DIRECTIONS FOR THIS TASK: Extend the passage on Plan B and reciprocity beyond its final line.
begin TEXT BLOCK
Several Plan Bs have been implemented via the paradigm. Self-sustaining, they are available for your hands-on examination and evaluation 24/7. When you go, the first thing to verify on site is reciprocity. As all Plan Bs must continuously interact with dystopias, thereby exposed to their mischiefs, reciprocity works to increase the Plan B advantage. That is, the benefit package grows with time and you should measure that growth due to reciprocity in tangibles. People in dystopia learn to be truthful in transactions with Utopians because they can’t get away with lying (Dilbert). Since nothing is undiscussable in Plan B, dystopians take their interactions as opportunities to blowdown their angst to a low-pressure receiver, like the interventionist. Mutually happy transactions are always mutually fruitful. As reciprocity is the final phase of the pilgrimage and unique to it, verify reciprocity and you have validated the entire paradigm implementation.

The pilgrim is:

  • By reputation: The Man in the Middle (MitM)
end TEXT BLOCK
begin GIVEN ENTRIES
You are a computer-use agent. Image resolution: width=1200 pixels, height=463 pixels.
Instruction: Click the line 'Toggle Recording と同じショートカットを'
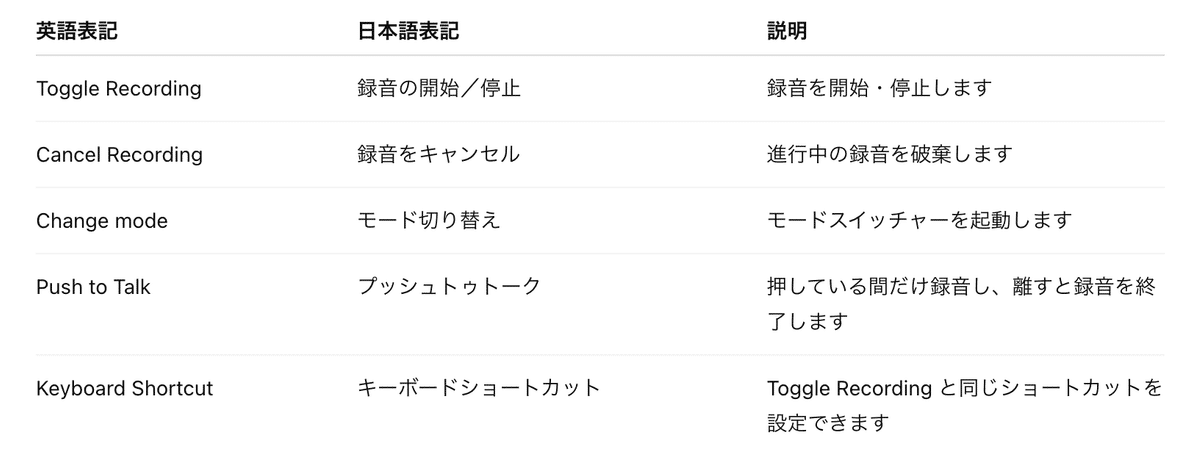(x=964, y=388)
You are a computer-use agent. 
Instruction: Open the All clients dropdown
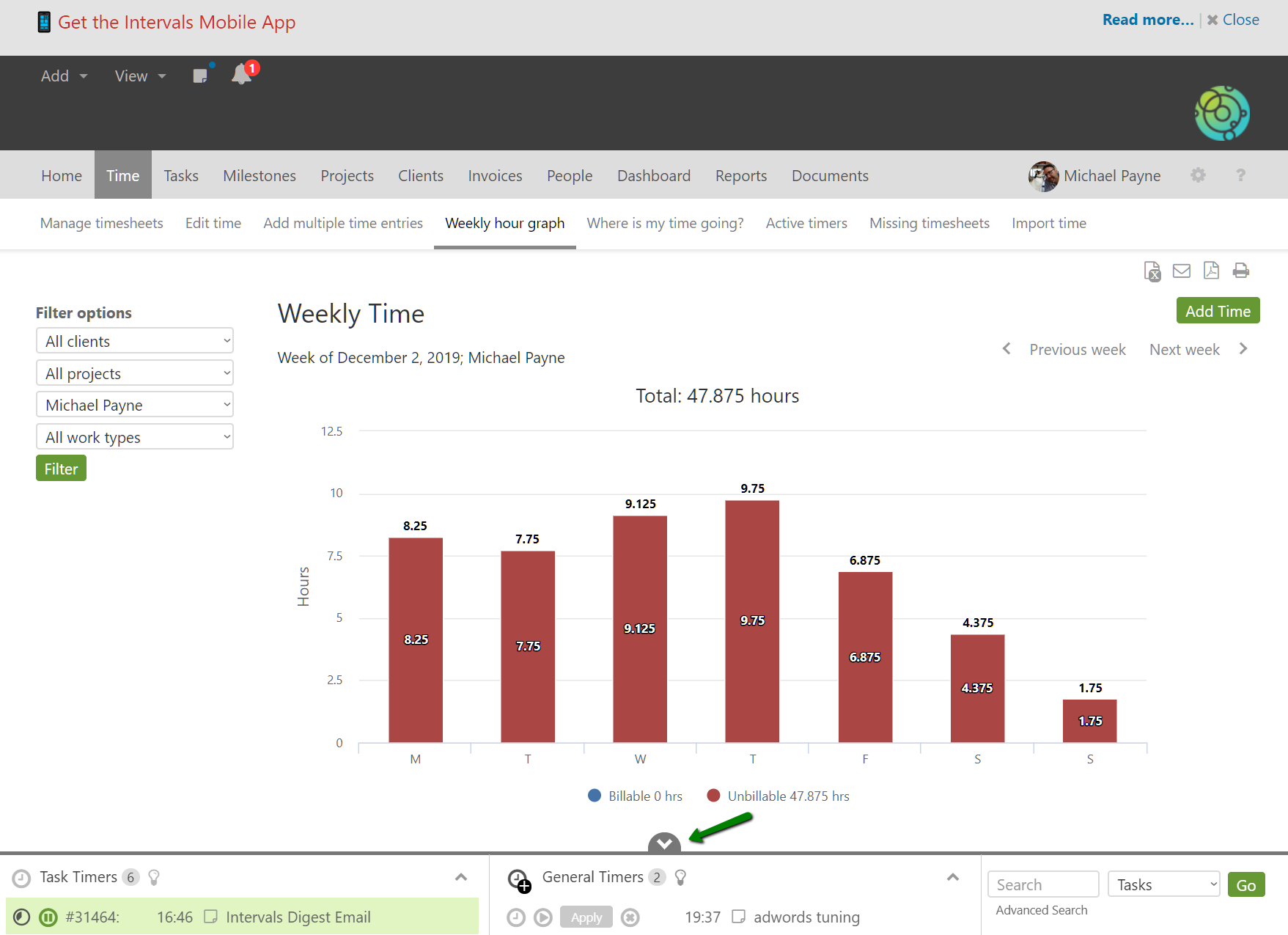135,341
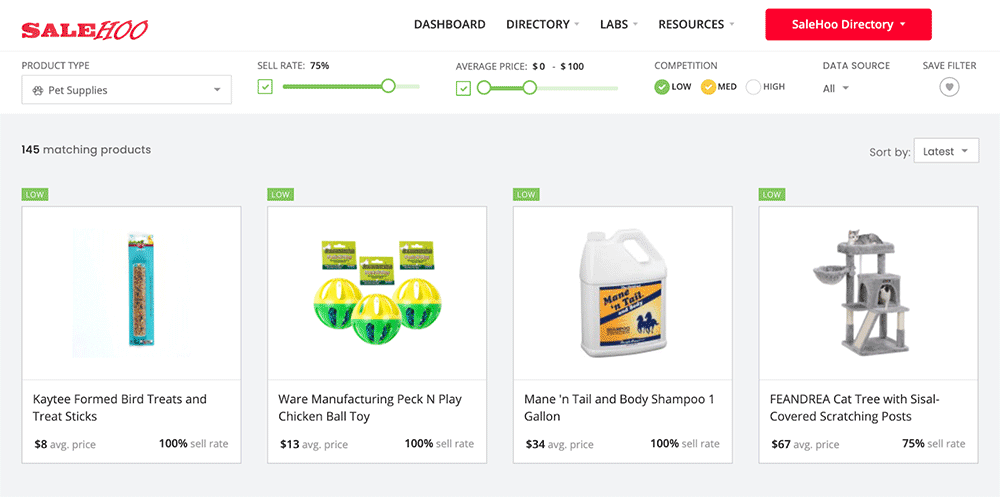The image size is (1000, 497).
Task: Enable the HIGH competition filter
Action: [x=753, y=87]
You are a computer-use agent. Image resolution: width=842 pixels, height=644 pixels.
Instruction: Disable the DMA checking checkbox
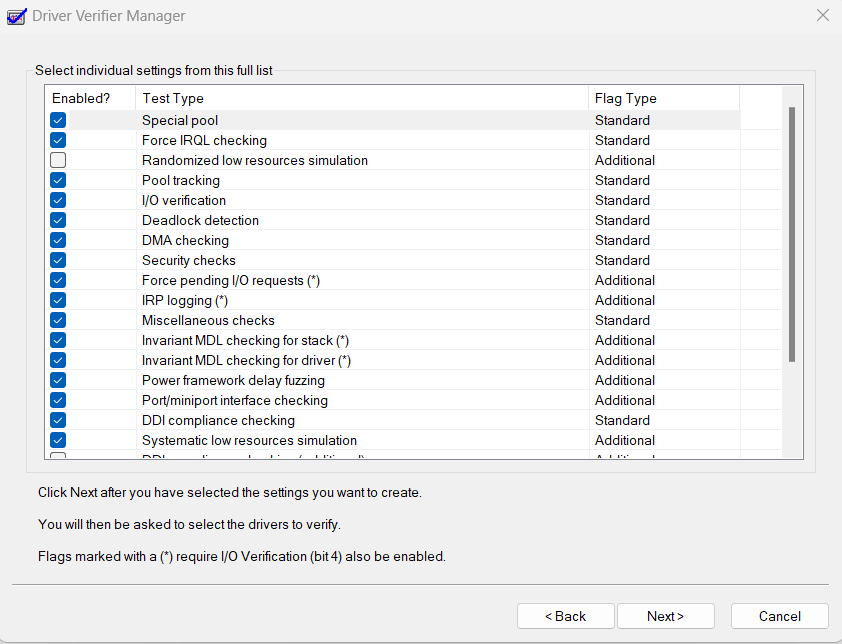pyautogui.click(x=58, y=240)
end GIVEN ENTRIES
WRITTEN ANSWER:
  • By function: A designer, process and tasks
  • By role: Taskmaster, benefactor of the Revenue Crew
  • By hierarchical circumstance: The bridge between cause and effect
  • By Grounder: The company, the boss, the enabler, the exemplary
  • By management: The link that should not be there
  • By the general staff: The necessary evil
  • By the public: A management lackey
  • By choice: Responsible for viability husbandry
  • By Organizational chart: Front Line Supervisor
  • By Labor Management Negotiations: Nonexistent
  • By Systems View: Productivity Gatekeeper
  • By responsibility: Autonomous

The sculpting of Plan B from the clay of dystopia is done in phases:

  1. The interventionist affirms the requisites and stop-rules of the pilgrimage with the organization’s executives.
  2. The interventionist develops quantitative measures of productivity.
  3. The interventionist prequalifies pilgrim candidates, as MitM, by one-on-one contact.
  4. Shock and Awe – the first two Episodes of Season 1
  5. Application benefits manifest Episode 4
  6. Plan B ignition: full benefit package shortly after Episode 6
  7. Reciprocity-driven benefit expansion

The transformation takes place by learning, application testing, and knowledge development. The critical success factors of the paradigm are introduced and hung on the visible scaffolding around which the concepts coalesce – first to understand the mechanisms of action of dystopia and then to understand the building blocks of Plan B. The mutation from dystopia to Plan B is involved and non-linear, to be sure, but for those that qualify as pilgrims, the path is well marked and success is certain.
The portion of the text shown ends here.